##### Source data

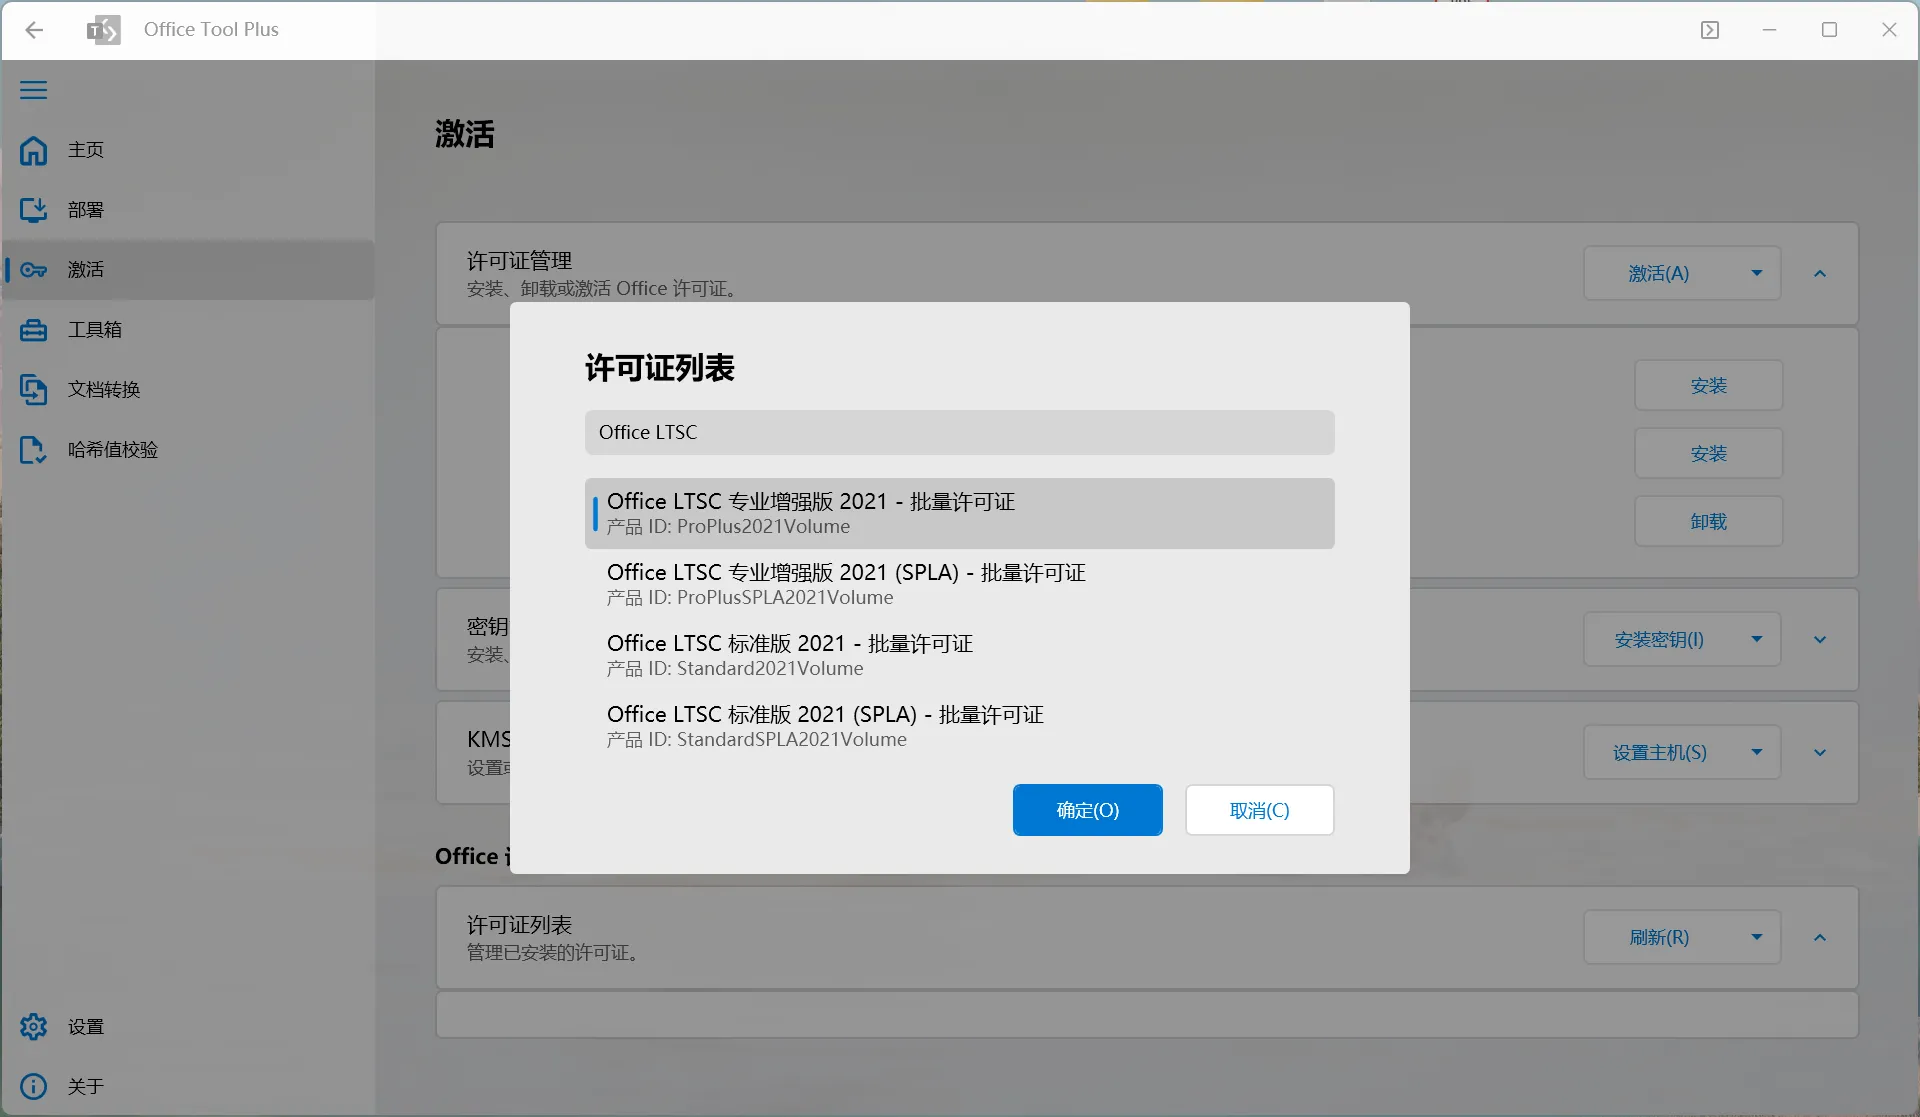1920x1117 pixels.
Task: Open the 设置主机(S) dropdown arrow
Action: click(1757, 752)
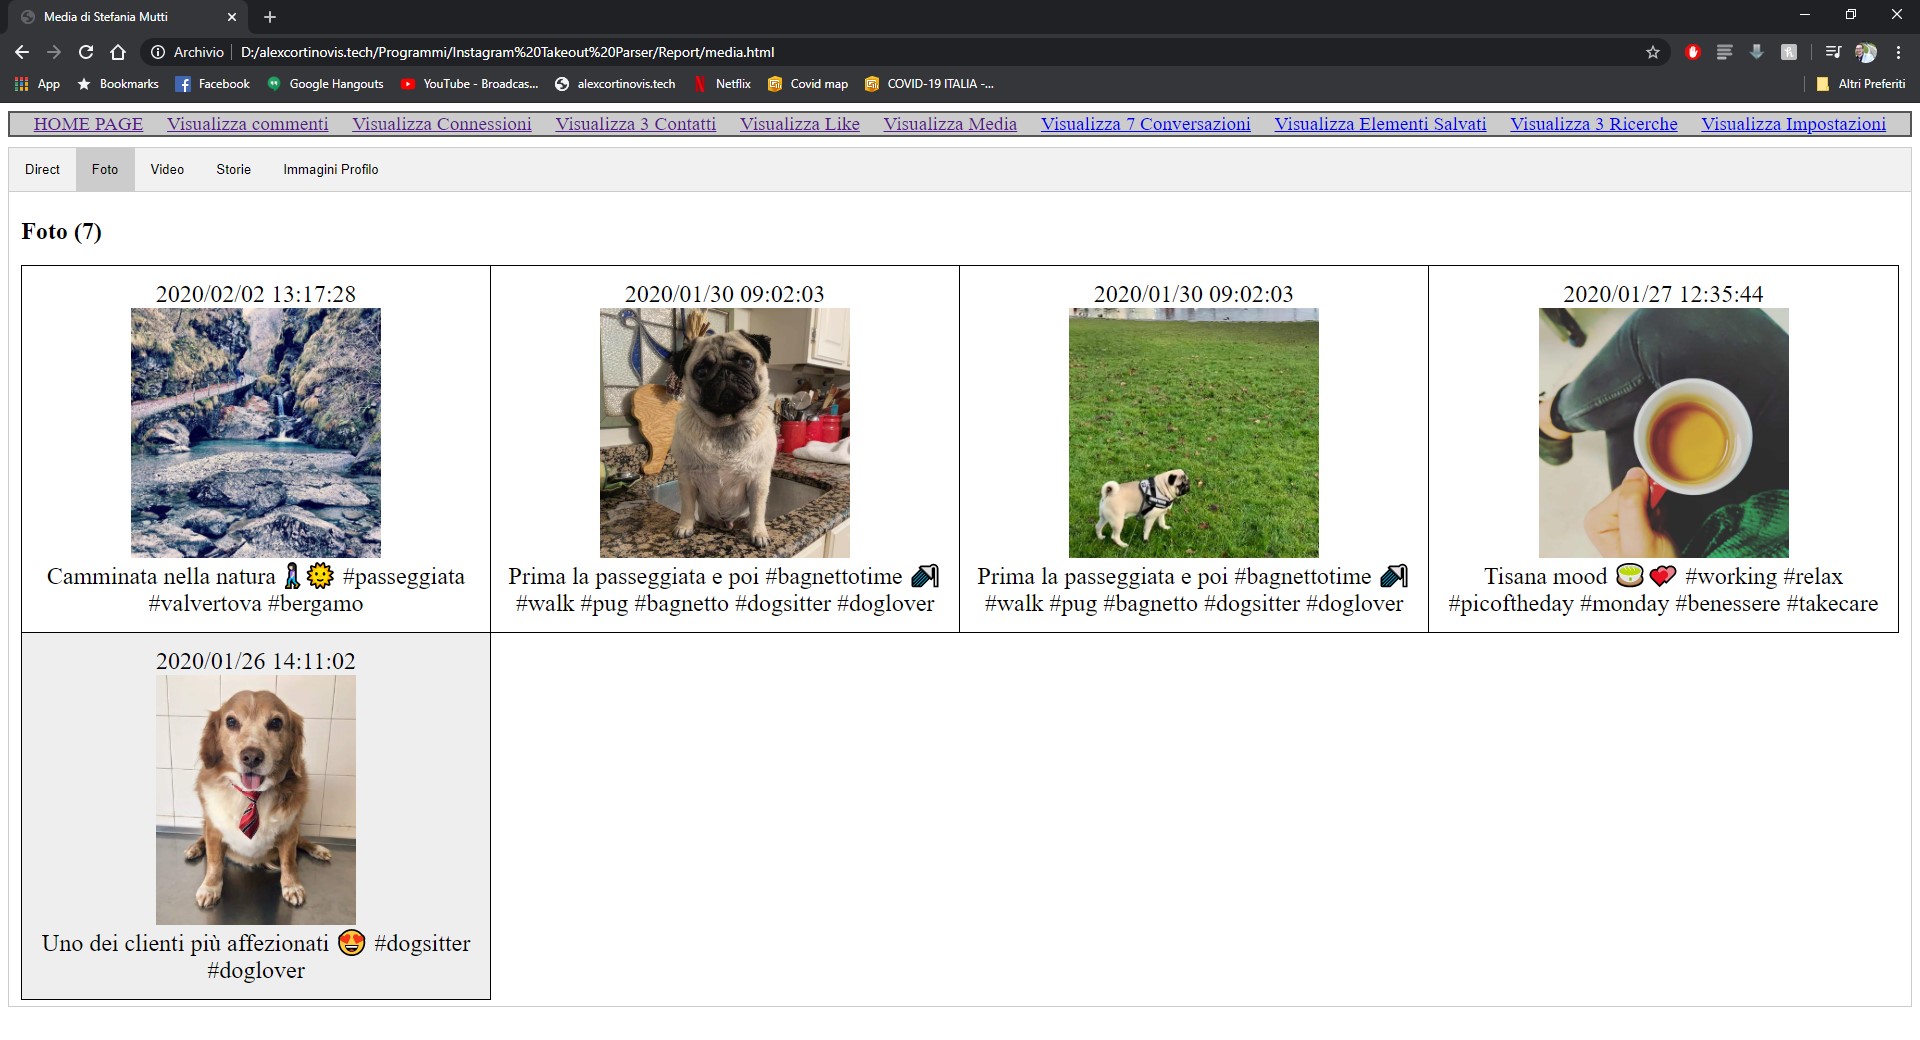Go to HOME PAGE

[x=88, y=124]
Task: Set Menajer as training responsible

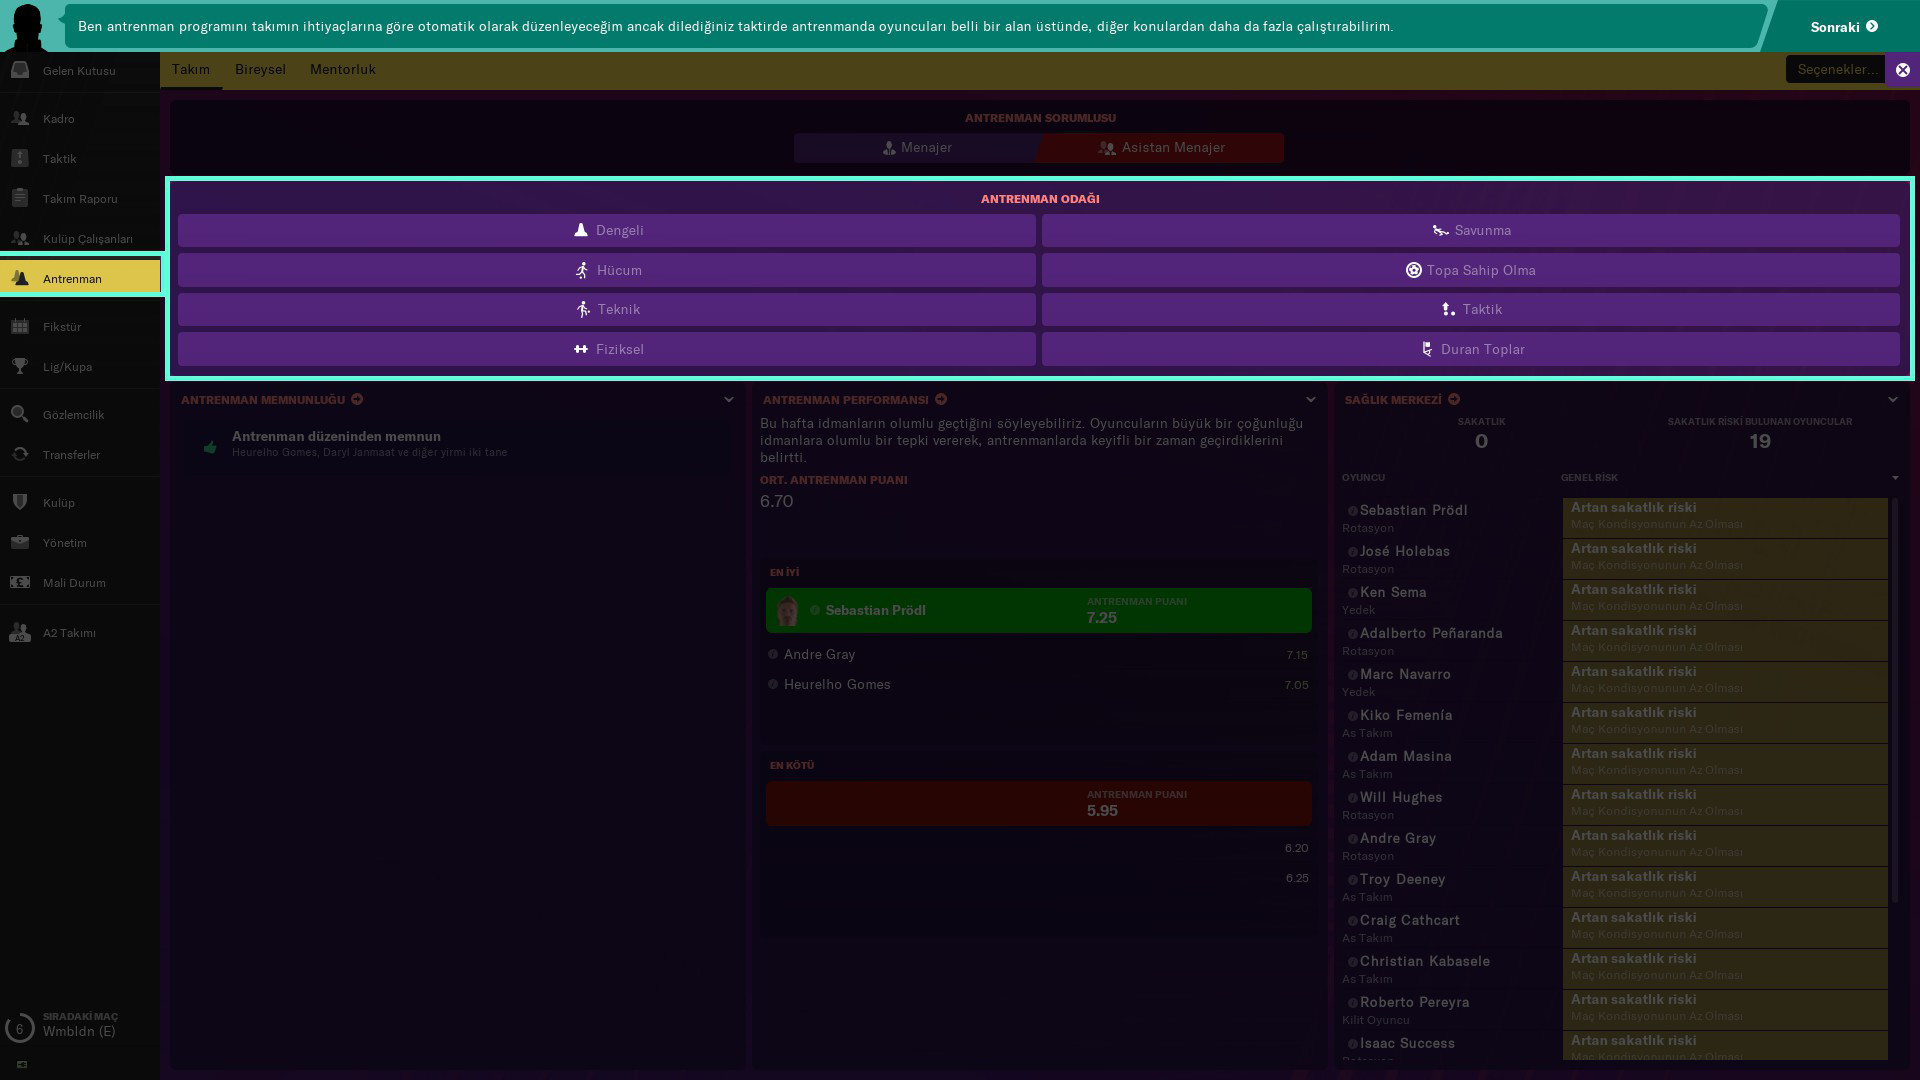Action: click(916, 148)
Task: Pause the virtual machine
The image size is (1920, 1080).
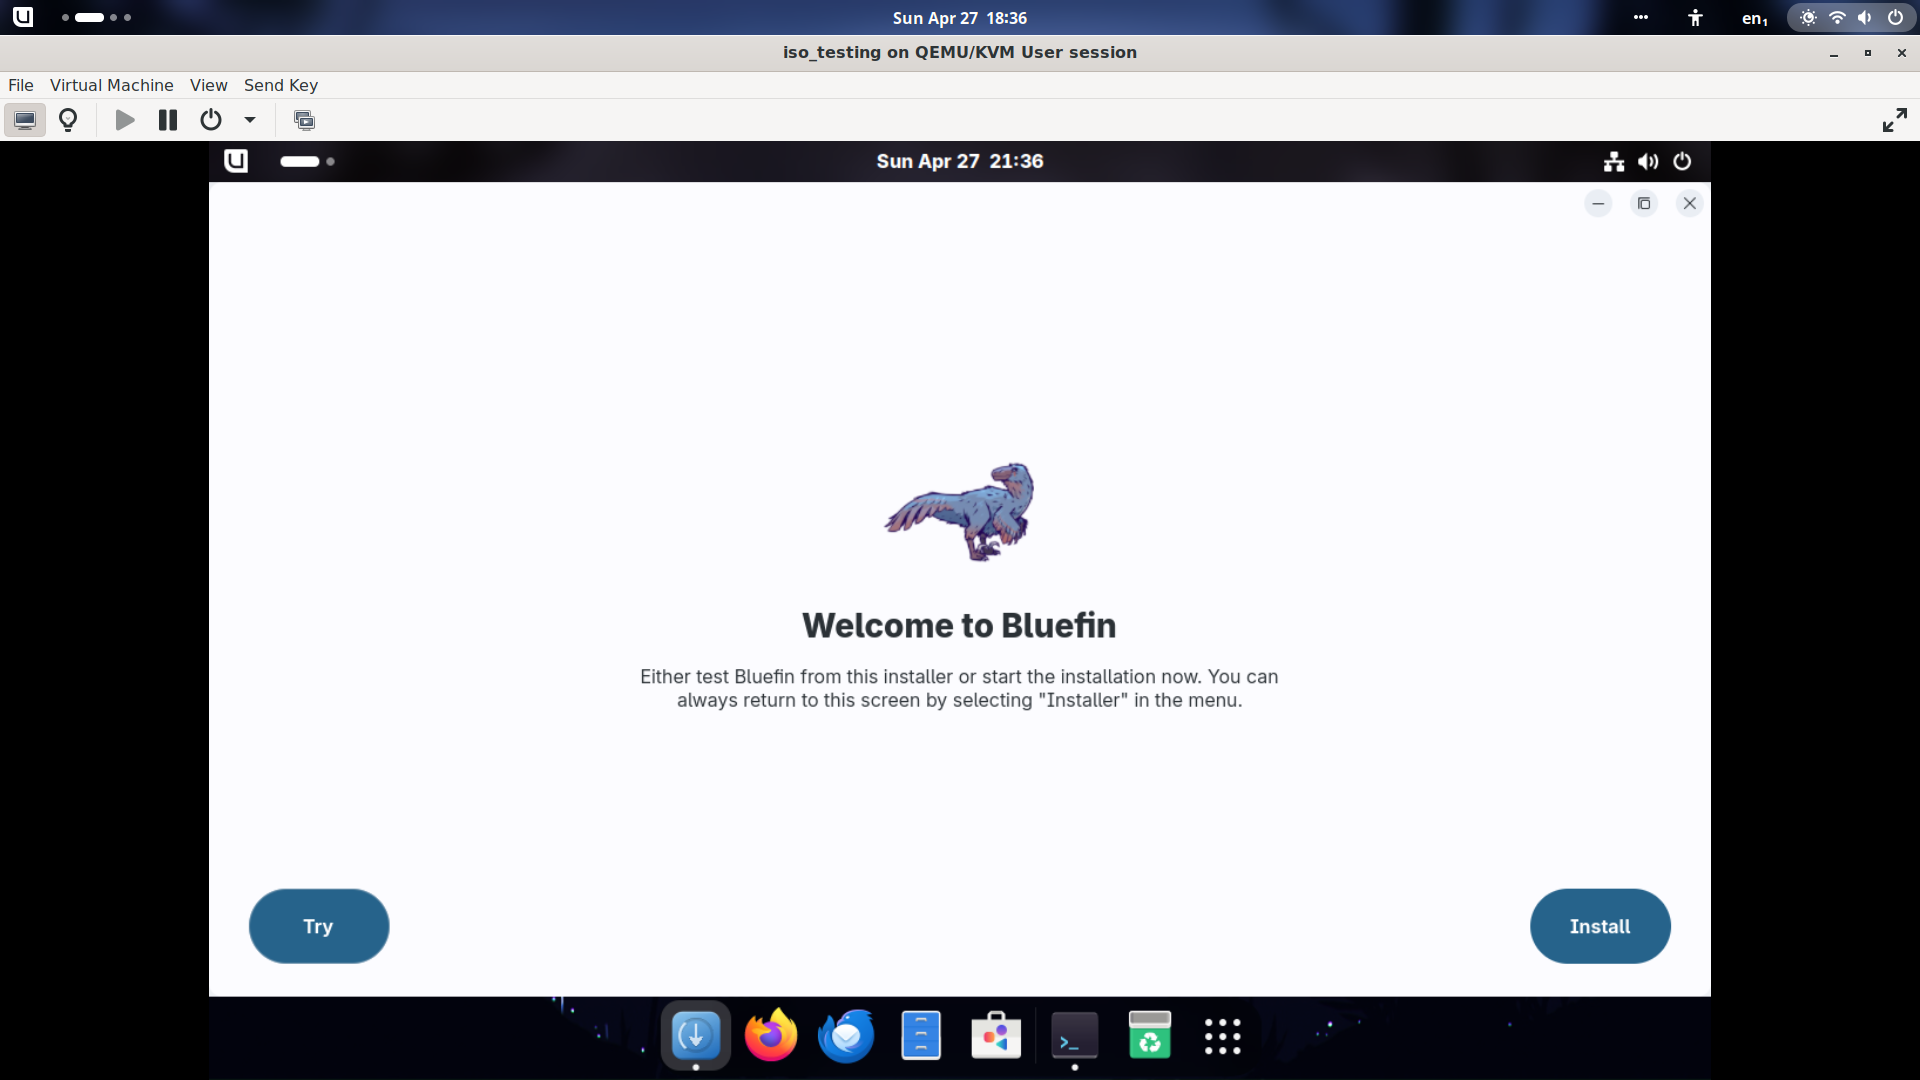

##########

• Prompt: The lines from the one containing "Task: Set Menajer as training responsible" through the end of the data above are to be copied exactly, both ends included, and pictures are to be omitted.

• Solution to the problem:
Task: Set Menajer as training responsible

Action: click(916, 148)
Task: Pause the virtual machine
The image size is (1920, 1080).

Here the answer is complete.